## ABOUT THIS EXERCISE
The records below are made of lines; count those holding the word "agent" and give the number only.

═════ INPUT RECORDS ═════

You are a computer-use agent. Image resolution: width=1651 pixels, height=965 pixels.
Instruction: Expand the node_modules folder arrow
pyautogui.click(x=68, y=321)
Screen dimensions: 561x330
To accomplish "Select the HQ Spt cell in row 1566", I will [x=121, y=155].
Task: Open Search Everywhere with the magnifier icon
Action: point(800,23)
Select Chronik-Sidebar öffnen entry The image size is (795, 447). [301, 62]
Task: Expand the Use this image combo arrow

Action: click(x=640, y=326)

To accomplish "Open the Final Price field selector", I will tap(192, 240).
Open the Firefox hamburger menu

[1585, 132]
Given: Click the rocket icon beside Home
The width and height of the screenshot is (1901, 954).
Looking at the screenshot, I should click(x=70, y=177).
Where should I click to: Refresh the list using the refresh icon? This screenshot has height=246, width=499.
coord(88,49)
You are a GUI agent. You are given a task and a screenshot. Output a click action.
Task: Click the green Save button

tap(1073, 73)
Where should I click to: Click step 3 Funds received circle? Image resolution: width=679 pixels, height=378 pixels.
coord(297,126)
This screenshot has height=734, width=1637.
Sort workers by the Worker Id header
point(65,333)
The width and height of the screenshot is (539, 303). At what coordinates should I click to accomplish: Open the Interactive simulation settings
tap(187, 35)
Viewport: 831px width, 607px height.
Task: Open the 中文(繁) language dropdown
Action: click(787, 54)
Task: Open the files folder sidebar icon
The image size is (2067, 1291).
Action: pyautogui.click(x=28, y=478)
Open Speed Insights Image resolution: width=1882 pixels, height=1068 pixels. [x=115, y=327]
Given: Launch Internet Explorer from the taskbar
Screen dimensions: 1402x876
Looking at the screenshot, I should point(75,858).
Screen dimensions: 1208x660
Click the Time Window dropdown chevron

═════

## YOUR RESPONSE
2